Reuters cited ARM CEO Phillip Tobias saying during a results call on Friday that the company’s board had approved the construction of a chrome recovery plant at its Bokoni platinum mine, where the platinum ramp up will be “phased and measured” due to the lower prices.
“That is additional revenue. It comes on top of what you already have in terms of fixed costs, therefore diluting your overall operating costs,” said Tobias. “If you look at the trends, you would have seen that China has been buying a lot of chrome ore,” he added.
South African platinum miners are increasingly turning to chrome, which is a by-product of their primary production, to offset the impact of low PGM prices, said Reuters.
Other miners, including Sibanye Stillwater and Harmony Gold have recently diversified into critical metals such as lithium and copper, which are vital for renewable energy systems, said Reuters.
In May, ARM acquired a 15% stake in Surge Copper which has two copper exploration projects in Canada.

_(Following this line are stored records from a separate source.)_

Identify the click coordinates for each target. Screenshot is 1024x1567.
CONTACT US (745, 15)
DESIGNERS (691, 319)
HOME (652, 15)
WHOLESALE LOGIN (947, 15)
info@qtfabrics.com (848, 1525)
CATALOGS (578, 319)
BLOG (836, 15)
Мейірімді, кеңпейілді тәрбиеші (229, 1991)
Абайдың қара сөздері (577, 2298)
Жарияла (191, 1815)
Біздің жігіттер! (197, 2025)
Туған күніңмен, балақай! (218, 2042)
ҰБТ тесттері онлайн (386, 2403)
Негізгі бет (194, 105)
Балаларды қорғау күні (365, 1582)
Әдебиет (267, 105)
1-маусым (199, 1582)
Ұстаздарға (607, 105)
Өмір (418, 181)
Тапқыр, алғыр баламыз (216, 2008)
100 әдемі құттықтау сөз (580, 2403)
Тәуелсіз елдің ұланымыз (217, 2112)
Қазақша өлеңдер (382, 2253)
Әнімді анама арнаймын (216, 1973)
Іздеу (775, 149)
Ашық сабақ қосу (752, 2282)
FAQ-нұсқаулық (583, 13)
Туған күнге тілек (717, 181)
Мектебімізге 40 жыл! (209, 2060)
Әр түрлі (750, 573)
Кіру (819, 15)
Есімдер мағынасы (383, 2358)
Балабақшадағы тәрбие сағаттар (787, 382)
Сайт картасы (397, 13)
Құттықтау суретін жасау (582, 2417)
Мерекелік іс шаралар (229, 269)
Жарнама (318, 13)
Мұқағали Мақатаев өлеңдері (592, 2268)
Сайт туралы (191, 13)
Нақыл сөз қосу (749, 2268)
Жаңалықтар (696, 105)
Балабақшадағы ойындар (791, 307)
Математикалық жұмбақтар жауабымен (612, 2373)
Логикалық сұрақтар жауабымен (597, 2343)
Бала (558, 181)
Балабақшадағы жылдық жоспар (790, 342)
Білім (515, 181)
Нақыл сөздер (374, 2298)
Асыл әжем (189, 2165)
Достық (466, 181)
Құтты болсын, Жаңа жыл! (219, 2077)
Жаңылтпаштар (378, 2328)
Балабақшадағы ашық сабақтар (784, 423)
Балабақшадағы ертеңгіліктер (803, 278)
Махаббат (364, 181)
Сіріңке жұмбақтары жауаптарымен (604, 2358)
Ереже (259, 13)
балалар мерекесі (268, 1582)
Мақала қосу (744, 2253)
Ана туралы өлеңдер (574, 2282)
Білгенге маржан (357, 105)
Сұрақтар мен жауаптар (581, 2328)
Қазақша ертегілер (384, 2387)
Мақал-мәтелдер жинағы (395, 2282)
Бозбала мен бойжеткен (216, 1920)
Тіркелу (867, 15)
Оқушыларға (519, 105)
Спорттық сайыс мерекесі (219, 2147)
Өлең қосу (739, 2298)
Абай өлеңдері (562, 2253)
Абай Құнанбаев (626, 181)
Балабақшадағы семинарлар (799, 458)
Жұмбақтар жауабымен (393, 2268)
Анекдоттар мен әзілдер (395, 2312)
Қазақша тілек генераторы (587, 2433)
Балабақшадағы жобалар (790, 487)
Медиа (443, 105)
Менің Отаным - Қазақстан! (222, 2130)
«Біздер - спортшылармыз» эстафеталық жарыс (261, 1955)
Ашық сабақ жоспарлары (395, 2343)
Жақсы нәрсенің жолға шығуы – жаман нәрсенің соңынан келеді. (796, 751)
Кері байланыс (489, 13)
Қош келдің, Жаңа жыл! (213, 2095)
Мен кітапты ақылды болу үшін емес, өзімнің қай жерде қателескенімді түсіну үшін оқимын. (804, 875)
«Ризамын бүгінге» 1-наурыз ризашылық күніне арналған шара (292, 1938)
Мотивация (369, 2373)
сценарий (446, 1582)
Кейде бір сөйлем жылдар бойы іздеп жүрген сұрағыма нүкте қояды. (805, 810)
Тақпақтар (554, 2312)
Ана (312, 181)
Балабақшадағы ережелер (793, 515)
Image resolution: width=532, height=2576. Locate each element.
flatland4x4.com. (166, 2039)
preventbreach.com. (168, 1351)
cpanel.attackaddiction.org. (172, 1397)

“We want to get in there. It is part of ARM’s strategy of diversification into copper,” Mike Schmidt, ARM’s executive for growth and strategic development, said during the same call.
Tobias said the ARM board considered its 12% shareholding in Harmony Gold to be more strategic now due to the gold miner’s copper assets.
Harmony expects to start producing from its Eva Copper project in Australia by 2028. It also jointly owns the Wafi-Golpu gold-copper project in Papua New Guinea with Newmont.